● Exercise instructions: The lines needed are those from the start of the records through the line holding "Open the filter", each copied exactly.

(Stored items)
---------------
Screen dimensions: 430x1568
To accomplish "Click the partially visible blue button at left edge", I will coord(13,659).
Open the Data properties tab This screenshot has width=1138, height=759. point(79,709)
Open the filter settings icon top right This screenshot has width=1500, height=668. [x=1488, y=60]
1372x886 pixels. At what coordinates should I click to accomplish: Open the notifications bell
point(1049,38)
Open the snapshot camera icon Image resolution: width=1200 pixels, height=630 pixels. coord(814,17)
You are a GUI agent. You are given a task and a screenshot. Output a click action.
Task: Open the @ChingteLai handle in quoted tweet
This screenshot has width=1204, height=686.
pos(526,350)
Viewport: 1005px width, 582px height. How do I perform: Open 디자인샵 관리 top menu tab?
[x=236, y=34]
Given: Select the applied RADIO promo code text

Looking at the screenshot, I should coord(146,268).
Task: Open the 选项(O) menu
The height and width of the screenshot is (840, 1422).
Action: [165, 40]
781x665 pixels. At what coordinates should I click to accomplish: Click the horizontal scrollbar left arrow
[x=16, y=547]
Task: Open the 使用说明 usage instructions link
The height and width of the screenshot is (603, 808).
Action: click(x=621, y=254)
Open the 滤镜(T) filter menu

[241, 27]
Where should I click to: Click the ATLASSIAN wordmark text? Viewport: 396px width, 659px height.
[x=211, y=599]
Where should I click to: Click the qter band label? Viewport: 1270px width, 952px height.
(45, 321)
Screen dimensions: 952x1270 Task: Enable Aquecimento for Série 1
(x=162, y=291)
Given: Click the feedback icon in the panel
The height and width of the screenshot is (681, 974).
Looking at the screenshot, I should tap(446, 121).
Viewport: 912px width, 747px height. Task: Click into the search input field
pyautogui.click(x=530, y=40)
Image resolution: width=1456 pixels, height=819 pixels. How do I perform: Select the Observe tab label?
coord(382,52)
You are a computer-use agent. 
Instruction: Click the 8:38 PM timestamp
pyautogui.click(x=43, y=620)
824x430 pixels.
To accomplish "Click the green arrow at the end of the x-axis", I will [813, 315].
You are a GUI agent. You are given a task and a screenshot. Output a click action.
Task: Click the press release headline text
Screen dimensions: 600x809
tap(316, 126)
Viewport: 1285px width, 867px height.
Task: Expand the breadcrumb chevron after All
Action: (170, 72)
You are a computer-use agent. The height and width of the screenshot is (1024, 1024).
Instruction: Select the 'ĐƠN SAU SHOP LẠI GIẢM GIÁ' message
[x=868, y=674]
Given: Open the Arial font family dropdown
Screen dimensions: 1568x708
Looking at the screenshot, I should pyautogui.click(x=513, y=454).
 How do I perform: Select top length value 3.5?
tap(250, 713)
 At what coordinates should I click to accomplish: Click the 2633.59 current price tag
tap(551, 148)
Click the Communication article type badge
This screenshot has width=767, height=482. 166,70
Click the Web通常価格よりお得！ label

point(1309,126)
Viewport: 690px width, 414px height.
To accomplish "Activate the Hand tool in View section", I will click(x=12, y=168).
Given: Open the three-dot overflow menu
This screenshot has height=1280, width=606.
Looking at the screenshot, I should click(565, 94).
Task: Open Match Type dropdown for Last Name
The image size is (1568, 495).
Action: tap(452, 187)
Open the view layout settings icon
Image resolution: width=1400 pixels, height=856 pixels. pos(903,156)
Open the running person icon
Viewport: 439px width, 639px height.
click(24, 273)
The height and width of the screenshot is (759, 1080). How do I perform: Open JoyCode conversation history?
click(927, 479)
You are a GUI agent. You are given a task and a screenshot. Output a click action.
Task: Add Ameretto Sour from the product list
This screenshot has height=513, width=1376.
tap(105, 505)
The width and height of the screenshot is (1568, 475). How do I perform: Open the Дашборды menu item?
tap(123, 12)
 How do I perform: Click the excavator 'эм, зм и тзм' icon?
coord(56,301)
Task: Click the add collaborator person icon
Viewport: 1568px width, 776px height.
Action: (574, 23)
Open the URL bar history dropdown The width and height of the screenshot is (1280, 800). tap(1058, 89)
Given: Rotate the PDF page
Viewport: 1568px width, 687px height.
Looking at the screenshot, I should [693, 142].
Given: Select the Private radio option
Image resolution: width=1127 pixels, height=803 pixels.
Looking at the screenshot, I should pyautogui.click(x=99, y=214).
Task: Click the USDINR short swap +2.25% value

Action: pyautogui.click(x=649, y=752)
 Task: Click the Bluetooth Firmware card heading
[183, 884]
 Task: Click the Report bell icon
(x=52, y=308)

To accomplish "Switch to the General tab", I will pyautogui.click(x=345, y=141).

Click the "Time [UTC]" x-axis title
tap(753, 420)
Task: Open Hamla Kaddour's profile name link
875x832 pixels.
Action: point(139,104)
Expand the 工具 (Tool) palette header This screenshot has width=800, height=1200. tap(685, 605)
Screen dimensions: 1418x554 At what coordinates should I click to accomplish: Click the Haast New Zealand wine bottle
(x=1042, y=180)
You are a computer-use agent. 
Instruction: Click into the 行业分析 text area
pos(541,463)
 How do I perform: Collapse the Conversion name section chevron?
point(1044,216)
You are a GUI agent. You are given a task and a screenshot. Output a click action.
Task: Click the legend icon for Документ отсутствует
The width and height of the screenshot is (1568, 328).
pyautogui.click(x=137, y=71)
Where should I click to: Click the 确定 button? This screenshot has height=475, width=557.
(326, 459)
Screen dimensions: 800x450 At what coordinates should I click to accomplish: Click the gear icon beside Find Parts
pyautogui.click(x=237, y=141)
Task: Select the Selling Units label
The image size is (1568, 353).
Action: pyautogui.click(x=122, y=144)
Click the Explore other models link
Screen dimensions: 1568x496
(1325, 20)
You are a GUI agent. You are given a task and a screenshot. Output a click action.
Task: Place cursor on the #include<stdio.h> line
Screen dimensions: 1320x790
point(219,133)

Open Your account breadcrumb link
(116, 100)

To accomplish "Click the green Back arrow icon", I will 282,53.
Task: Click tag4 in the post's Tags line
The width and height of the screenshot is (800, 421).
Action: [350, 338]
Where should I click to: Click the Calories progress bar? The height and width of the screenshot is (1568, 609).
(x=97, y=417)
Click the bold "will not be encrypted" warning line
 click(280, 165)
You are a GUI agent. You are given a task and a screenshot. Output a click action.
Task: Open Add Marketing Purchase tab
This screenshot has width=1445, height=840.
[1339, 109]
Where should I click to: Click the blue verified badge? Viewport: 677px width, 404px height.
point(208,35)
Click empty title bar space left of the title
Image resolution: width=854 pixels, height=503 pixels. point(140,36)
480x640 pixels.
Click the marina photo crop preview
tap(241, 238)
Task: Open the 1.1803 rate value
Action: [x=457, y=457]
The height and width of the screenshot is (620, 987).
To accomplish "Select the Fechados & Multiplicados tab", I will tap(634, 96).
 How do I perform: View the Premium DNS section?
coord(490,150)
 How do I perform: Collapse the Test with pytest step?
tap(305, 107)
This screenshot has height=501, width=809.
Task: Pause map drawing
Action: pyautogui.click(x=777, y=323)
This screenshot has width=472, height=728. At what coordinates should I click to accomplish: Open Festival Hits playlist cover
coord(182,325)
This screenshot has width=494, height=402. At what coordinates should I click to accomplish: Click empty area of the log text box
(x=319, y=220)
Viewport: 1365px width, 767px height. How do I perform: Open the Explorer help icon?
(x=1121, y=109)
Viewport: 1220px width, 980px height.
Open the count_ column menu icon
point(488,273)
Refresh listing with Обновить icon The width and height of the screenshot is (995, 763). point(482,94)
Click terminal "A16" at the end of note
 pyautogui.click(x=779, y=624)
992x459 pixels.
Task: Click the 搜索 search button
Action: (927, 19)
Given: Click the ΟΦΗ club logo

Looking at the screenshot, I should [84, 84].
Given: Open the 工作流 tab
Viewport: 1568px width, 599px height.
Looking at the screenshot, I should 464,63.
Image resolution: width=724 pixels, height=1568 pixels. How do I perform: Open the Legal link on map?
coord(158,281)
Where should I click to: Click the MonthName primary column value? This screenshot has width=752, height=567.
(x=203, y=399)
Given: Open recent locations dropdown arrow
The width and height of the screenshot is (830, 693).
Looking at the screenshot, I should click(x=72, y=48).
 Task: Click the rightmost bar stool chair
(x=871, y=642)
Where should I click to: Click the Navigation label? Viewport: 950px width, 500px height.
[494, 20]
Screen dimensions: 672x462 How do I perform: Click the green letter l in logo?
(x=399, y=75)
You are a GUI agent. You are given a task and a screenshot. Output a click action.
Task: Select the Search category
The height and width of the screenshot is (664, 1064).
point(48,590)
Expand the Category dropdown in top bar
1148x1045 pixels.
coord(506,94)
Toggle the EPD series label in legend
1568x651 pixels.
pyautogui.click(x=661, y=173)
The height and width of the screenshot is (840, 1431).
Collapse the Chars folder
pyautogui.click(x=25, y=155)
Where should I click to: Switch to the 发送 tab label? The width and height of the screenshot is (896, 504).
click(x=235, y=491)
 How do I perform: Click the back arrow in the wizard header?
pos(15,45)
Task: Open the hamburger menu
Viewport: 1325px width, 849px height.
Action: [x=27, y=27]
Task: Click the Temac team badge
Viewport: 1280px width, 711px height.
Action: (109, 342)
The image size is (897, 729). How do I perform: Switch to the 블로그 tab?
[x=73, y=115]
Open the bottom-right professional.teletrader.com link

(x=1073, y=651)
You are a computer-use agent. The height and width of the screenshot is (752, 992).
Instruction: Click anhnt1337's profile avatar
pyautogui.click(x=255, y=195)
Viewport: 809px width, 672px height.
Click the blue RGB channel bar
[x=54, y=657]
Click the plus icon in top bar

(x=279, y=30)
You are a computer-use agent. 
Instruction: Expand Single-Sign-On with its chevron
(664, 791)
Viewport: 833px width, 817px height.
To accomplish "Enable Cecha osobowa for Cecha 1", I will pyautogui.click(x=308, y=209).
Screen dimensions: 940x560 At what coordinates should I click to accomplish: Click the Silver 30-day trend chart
---------------
● Reply:
Screen dimensions: 430x1568
To accomplish "Click the partially visible blue button at left edge", I will coord(13,659).
Open the Data properties tab This screenshot has width=1138, height=759. point(79,709)
Open the filter settings icon top right This screenshot has width=1500, height=668. [x=1488, y=60]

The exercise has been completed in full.